UXMAL I TOUCHÉS EN PLEIN CŒUR

Situé dans une région de douces collines contrastant avec la plaine monotone du Yucatán, le site d’Uxmal est remarquable pour la beauté de son architecture aux proportions harmonieuses et aux frises finement sculptées au sommet de chaque édifice. Dès l’entrée, une pyramide ovale se dévoile, invitant à lever les yeux jusqu’au ciel, où plusieurs petits temples au sommet traduisent les différentes époques de construction. À l’arrière, le quadrilatère des Nonnes, composé d’édifices bas reposant sur d’imposants socles de pierre, impressionne par l’abondance des hauts-reliefs sculptés : des centaines de masques du dieu de la pluie Chac reconnaissable à son nez crochu, des motifs floraux, d’autres géométriques, ou des serpents entrelacés, présentent une grande harmonie architecturale de style puuc. La justesse des proportions et la perfection des perspectives et profondeurs de champ ajoutent à cet espace solennel, une beauté exceptionnelle. Quelques mètres plus haut, installé sur une esplanade qui domine tout le site, le palais du Gouverneur est un chef d’œuvre d’architecture Maya qui dévoile des proportions répondant au nombre d’or, où chaque forme, chaque ligne, et chaque hauteur, s’assemble dans une cohérence esthétique et spatiale. Depuis le sommet de la grande pyramide, que l’on gravit par de hautes marches inégales, on embrasse une vision d’ensemble sur l’immense territoire d’Uxmal, autrefois capitale politique, militaire et religieuse de la région. Une vraie préférence pour ce site à la beauté pure.
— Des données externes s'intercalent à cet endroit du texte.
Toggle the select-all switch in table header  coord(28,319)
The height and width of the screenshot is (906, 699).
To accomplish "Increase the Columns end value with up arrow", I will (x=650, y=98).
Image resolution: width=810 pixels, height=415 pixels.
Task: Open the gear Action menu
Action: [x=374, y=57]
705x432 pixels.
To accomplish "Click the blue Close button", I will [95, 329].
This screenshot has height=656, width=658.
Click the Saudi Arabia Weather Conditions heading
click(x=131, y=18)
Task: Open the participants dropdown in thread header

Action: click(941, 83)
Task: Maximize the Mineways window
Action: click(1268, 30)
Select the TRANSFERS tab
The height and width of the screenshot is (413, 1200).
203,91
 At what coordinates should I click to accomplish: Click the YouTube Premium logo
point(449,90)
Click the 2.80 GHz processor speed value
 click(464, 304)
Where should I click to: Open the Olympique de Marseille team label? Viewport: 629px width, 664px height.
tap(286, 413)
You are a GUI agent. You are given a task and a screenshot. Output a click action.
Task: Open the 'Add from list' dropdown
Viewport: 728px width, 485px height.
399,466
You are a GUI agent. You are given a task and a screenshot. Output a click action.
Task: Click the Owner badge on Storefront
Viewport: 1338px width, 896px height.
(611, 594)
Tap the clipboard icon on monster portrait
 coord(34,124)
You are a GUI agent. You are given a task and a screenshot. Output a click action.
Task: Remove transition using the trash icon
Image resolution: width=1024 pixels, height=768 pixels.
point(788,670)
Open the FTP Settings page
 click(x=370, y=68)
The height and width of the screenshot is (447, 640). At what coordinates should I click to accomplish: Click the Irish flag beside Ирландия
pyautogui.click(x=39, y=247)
L’héritage des mayas est toujours très présent dans cette région mexicaine. Aussi, c’est un vrai bonheur de crapahuter sur les ruines de Cobá, de contempler les fresques d’Uxmal, de lézarder sur les pierres de Tulum ou d’être subjugué par l’ampleur de Chichen Itza. Il faut s’imaginer dans une jungle dense ou les pieds dans le sable, voir apparaître ces imposants vestiges au milieu d’un cadre enchanteur, pour plonger au plus près de la vie fascinante des mayas.